記者会見や国会での証人喚問などを見ていると、質問する側の「質問力」にガッカリすることが度々あります。
こういう場面では一人一質問だったり時間の制約があったりします。
共同の場ですからスクープを狙っているわけでもないでしょう。
にも関わらず、私がいつも感じていることは、みんな、「自分が聞きたいことを聞いている」ということです。
ですから、「あ、もうちょっと。
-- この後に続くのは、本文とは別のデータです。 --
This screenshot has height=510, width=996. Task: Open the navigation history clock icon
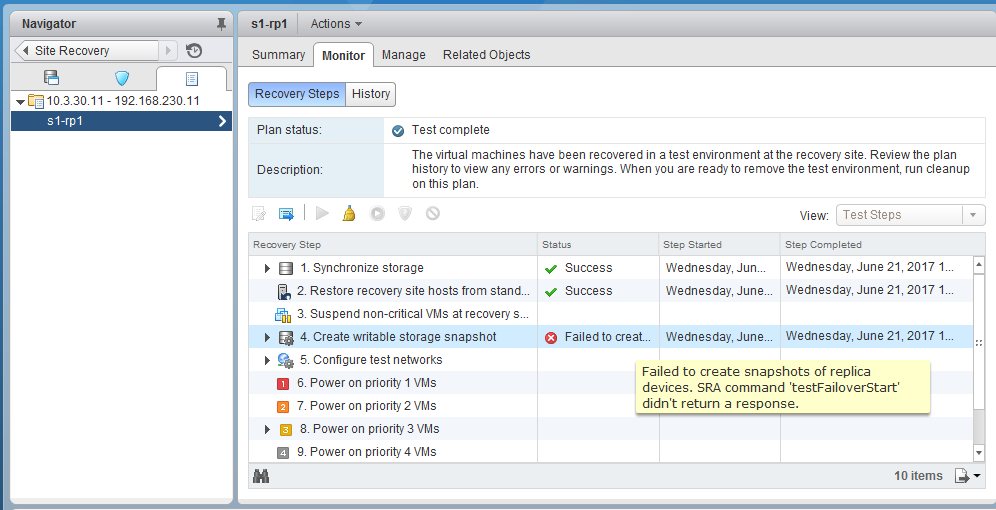click(194, 51)
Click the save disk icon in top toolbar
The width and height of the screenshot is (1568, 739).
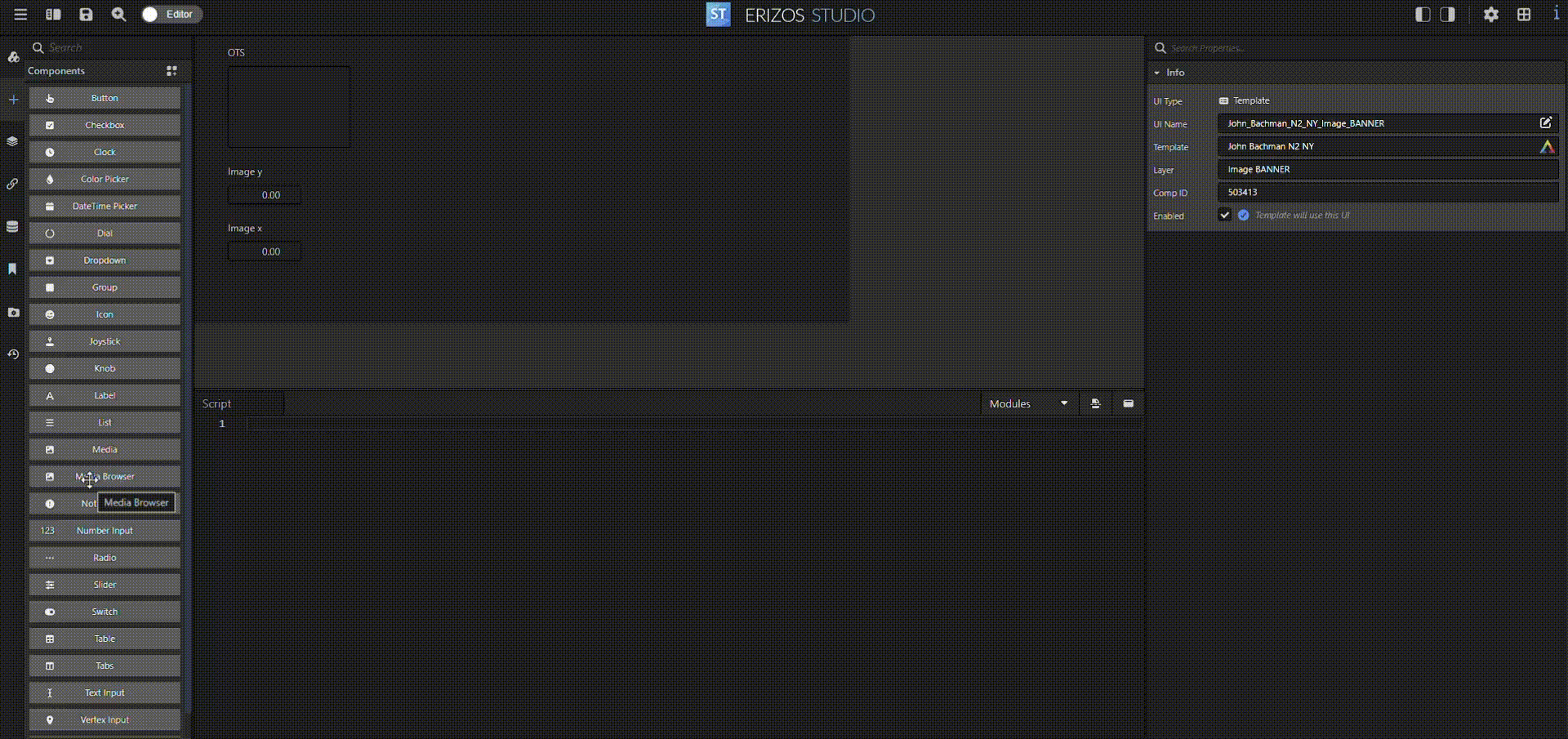coord(86,15)
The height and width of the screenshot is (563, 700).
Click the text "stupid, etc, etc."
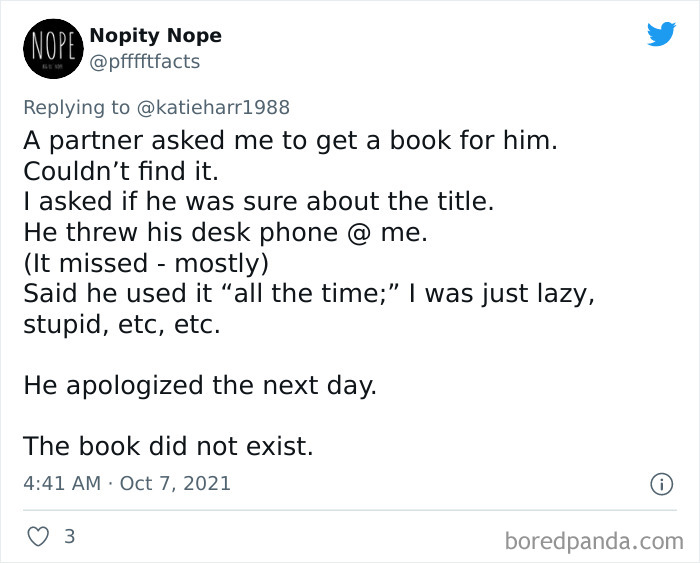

いいところまで来た」と思っても、次の質問者が全く違う質問を投げかけたとたん、その「いいところ」からあっという間に別の方向へ行ってしまい、「無駄な会見だった」「本当のことを話さないなんて」となるのです。

所属が違っても、政党が違っても、このような場面で質問する側は「共通の目的」があるはずです。
それは「真実を見つける」ということです。
そのために制限の中で彼らができることは、自分が聞きたいことを自分勝手に聞くことではなく、問題とその答えを全体の真ん中に置き、常に全員がそこに向かって一つのチームとなって共に深堀り、探究していこうという気持ちで質問を行うことではないでしょうか。

Aさんの質問から引き出された答えを受けて、Bさんが更に深堀りの質問を行う。
Bさんの深堀質問から引き出された答えを受けて、Cさんは角度の異なる質問を投げることにより、その前段の答えの信憑性を確認する。

これらは何も会見や喚問の場だけのことではありません。

問題を共有し、それを全体の真ん中に置き、質問を重ねていくことで問題を解決していく。
自分が聞きたいことを聞くのではなく、チームをうまく機能させることによって全員で問題解決を図ると共に、チーム個々人の成長をも促進させることができる。

職場においても家庭においても、どんな組織や集団においても応用できることなのです。

本当のことを言わない。
頭が固い。

相手の答えやその姿勢を嘆く前に、質問する側の姿勢とそのやり方を振り返ることも大切です。